L’humour, arme «blanche» des Tunisiens
Contre mauvaise fortune bon coeur :
Certes, la Tunisie est loin d’être un pays riche économiquement, développé industriellement ou abondant en ressources naturelles. Toutefois, la Tunisie est riche de son peuple et cela, nul ne peut le nier. Les compétences humaines sont en effet la principale ressource du pays et son épine dorsale. Et qu’aurait été la vie des Tunisiens sans leur humour décapant ? Auraient-ils supporté pacifiquement leur quotidien ou la cocotte aurait explosé depuis bien longtemps ?
La scène semble surréaliste.

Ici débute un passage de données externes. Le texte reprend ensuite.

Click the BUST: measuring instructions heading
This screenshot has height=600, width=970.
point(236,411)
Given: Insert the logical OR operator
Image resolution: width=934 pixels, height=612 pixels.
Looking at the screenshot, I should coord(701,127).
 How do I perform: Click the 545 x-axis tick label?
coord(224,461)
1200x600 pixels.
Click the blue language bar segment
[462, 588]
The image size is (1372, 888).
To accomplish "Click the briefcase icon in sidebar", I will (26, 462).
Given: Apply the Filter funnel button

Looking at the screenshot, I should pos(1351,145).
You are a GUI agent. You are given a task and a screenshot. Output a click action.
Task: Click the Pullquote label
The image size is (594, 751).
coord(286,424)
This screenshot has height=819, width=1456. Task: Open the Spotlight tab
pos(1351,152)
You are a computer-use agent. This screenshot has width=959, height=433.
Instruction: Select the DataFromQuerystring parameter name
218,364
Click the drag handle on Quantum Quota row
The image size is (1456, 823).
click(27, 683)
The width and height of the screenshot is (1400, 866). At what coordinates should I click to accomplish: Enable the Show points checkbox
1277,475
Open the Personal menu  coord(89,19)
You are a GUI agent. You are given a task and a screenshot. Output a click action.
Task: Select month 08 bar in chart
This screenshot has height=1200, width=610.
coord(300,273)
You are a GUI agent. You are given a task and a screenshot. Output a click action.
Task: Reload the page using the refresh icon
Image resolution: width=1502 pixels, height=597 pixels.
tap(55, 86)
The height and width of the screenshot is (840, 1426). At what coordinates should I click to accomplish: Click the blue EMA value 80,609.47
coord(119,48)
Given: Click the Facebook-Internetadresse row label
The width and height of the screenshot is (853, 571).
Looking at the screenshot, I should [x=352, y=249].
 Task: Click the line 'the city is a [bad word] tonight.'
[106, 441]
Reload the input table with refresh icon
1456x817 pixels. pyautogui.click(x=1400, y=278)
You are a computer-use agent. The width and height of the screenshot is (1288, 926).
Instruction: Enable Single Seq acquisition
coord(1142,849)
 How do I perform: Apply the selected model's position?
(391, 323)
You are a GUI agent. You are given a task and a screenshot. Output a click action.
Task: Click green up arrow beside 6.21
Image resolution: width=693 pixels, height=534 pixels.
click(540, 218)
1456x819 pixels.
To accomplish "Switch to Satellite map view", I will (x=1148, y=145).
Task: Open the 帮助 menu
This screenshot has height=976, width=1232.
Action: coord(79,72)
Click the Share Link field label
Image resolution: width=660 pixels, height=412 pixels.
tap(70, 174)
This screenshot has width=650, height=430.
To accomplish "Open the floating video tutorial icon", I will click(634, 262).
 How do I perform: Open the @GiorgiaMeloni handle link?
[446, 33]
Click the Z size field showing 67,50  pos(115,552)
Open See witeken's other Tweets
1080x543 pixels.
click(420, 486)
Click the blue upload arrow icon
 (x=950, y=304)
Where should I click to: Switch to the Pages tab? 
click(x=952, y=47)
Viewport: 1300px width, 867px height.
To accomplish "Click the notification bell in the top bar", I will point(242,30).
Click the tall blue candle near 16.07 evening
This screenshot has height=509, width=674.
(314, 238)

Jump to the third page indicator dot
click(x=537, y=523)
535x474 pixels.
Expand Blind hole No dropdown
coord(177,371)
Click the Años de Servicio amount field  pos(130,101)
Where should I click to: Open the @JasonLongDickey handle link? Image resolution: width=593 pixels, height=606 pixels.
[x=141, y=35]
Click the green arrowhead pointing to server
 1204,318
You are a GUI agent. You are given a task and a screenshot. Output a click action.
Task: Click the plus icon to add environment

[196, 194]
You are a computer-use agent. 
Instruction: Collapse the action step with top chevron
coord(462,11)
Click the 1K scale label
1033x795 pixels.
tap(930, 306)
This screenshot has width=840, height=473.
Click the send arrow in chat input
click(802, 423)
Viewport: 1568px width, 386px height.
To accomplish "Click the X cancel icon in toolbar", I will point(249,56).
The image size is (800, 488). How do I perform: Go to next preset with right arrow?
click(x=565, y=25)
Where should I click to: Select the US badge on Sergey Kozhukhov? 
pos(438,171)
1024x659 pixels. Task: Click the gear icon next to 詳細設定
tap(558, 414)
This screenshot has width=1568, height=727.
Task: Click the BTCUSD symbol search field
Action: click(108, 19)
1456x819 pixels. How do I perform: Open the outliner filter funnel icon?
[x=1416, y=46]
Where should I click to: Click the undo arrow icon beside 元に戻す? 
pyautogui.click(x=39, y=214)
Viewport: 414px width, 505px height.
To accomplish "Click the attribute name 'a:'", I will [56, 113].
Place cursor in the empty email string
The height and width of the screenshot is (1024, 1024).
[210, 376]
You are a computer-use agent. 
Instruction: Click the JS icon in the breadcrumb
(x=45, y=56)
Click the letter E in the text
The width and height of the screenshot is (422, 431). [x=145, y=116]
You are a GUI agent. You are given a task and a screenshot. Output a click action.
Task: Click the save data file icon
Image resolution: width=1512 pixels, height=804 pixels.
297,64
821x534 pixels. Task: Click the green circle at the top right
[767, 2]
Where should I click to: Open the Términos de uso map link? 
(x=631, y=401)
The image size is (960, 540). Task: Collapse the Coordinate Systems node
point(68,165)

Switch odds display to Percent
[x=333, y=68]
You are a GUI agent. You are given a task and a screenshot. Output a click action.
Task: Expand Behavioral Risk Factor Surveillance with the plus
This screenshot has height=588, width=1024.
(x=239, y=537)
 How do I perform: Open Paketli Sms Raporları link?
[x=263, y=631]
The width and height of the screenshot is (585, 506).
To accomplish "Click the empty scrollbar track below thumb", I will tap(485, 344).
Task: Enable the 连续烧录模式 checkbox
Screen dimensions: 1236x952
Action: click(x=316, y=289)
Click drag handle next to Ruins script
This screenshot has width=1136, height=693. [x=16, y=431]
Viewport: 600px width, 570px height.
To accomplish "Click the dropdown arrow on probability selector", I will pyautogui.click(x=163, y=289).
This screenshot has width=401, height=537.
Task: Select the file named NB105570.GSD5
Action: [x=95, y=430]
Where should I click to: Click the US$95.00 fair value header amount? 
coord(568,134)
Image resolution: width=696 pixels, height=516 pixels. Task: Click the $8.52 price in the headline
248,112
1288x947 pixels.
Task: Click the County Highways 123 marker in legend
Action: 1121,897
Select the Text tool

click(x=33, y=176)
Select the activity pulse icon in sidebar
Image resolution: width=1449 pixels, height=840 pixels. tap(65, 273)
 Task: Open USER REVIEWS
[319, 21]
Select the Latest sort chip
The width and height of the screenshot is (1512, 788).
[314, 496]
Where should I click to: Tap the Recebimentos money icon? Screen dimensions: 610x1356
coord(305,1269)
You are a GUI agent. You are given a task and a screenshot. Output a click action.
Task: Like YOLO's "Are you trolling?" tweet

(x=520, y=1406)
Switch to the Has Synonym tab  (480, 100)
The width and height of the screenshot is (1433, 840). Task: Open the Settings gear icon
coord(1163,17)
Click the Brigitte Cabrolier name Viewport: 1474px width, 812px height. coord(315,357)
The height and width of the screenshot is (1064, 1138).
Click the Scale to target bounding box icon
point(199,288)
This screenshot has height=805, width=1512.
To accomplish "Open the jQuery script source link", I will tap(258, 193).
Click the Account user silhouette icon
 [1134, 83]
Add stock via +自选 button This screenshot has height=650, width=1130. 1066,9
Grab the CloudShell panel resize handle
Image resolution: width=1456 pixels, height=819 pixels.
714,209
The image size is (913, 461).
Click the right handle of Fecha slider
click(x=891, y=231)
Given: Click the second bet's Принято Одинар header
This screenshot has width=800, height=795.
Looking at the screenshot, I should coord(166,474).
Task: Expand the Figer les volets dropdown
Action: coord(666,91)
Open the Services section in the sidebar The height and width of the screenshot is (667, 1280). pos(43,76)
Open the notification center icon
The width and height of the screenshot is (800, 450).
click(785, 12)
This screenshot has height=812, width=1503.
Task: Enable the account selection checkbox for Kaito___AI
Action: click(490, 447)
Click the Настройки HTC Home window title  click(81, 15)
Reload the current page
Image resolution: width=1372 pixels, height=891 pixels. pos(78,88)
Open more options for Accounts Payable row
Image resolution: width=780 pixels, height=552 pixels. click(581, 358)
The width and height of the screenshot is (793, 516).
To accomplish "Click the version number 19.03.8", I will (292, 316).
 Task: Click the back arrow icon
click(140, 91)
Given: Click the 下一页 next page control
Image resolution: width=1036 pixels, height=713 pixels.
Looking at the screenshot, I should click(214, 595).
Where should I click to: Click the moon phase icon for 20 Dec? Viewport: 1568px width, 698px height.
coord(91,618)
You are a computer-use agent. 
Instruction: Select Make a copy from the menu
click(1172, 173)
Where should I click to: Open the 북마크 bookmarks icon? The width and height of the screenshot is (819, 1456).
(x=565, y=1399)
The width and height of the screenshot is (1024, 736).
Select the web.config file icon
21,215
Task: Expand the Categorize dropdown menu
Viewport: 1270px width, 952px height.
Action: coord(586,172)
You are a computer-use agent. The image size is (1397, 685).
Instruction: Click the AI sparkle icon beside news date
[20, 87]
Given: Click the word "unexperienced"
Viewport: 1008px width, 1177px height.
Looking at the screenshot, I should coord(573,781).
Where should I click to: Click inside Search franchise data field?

Elle se déroule un dimanche soir au Kram. Une fanfare entonne des chansons festives dans la rue et des badauds, attroupés, applaudissent et immortalisent le moment avec leurs téléphones. S’agit-il de l’inauguration d’un nouvel établissement public de la commune ? S’agit-il de la célébration de mariage de l’un des riverains ? S’agit-il de la fête de circoncision de l’un des petits garçons du quartier ?
Non, il s’agit d’un anniversaire et pas n’importe lequel ! Il y a un mois, jour pour jour, la municipalité creusait en effet un gros trou au niveau de l’une des routes du Kram, un énorme cratère, diront certains, occasionnant une gêne énorme pour tous. Trente jour plus jour, le trou y est toujours aussi béant et la municipalité ne semble pas pressée d’achever les travaux et combler la fosse.
Les riverains ont alors décidé de faire entendre leur voix, mais de la plus insolite des manières. Ils ont amené une fanfare et organisé l’ « anniversaire du trou ». Un panneau bien visible a été planté, avec écrit dessus : « Voilà 30 jours que le trou est là. Où est le maire du Kram ? » C’est donc ainsi que les riverains ont décidé d’exprimer leur mécontentement, sans accrocs ni grabuge mais avec beaucoup d’humour.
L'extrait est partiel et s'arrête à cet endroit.